> **REQUIRED WORK**
Print exactly the lines from the line with "Instruction: Increase the pulse 1 amp value" to the last line of the data, please, both included.

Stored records
[Start of section]

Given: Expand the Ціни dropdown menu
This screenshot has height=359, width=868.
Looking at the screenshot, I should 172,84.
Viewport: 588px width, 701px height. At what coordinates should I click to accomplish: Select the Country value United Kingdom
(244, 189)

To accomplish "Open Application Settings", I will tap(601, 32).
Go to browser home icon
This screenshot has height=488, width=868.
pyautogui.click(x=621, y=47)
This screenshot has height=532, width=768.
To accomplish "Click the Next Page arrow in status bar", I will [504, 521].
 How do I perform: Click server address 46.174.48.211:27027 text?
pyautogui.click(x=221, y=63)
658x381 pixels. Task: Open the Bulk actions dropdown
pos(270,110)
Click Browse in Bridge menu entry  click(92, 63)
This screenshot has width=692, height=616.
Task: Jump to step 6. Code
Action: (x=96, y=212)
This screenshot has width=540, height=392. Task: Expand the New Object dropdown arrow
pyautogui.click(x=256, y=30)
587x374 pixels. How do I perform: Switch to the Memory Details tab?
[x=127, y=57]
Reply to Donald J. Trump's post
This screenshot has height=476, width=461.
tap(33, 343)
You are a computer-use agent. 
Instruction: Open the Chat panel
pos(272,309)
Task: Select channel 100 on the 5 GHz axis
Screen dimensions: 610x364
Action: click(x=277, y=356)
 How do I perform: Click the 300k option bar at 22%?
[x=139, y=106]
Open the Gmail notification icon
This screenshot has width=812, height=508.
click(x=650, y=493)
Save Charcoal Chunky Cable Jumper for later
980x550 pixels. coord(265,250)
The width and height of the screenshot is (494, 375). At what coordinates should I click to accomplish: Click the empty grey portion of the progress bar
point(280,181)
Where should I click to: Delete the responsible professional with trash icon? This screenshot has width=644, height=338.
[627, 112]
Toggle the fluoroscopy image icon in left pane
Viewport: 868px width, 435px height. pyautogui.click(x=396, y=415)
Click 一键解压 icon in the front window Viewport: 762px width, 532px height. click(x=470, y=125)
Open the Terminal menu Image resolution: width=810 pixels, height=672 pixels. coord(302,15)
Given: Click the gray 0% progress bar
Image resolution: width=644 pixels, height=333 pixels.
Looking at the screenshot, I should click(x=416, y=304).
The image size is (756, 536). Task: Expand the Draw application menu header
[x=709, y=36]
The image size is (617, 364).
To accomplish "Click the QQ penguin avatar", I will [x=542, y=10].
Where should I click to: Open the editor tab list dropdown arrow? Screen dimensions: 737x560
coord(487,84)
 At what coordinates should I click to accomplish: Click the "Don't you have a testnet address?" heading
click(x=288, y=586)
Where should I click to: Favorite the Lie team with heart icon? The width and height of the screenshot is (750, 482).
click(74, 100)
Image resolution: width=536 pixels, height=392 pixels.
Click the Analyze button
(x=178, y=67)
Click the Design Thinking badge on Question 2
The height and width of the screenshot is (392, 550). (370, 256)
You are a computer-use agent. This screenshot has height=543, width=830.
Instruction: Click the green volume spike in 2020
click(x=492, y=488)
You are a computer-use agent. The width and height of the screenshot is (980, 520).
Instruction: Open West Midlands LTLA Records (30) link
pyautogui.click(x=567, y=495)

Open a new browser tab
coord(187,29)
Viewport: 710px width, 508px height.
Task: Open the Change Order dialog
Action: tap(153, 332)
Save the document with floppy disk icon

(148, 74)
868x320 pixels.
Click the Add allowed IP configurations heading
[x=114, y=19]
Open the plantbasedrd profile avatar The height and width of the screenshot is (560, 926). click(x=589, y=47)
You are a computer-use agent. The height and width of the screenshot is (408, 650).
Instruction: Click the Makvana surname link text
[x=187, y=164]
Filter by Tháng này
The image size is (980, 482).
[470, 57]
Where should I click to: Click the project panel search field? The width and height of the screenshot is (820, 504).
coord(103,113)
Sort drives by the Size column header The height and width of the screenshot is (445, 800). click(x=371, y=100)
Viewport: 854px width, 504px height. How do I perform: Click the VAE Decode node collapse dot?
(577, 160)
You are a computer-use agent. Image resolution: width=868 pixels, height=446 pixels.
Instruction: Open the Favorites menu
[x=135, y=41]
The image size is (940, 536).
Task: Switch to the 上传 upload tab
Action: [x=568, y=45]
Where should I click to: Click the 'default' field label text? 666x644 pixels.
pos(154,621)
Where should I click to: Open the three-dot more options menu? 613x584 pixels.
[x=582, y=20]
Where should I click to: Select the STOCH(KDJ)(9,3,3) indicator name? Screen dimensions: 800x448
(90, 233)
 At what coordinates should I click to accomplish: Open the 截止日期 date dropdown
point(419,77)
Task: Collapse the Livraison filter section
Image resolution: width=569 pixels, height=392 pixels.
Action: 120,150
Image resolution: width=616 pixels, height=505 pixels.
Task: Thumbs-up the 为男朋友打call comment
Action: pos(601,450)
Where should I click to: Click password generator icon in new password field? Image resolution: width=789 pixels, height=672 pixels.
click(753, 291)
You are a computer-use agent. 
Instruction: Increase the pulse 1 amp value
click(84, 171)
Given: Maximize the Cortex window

[End of section]

> **ANSWER SPACE**
Instruction: Increase the pulse 1 amp value
click(84, 171)
Given: Maximize the Cortex window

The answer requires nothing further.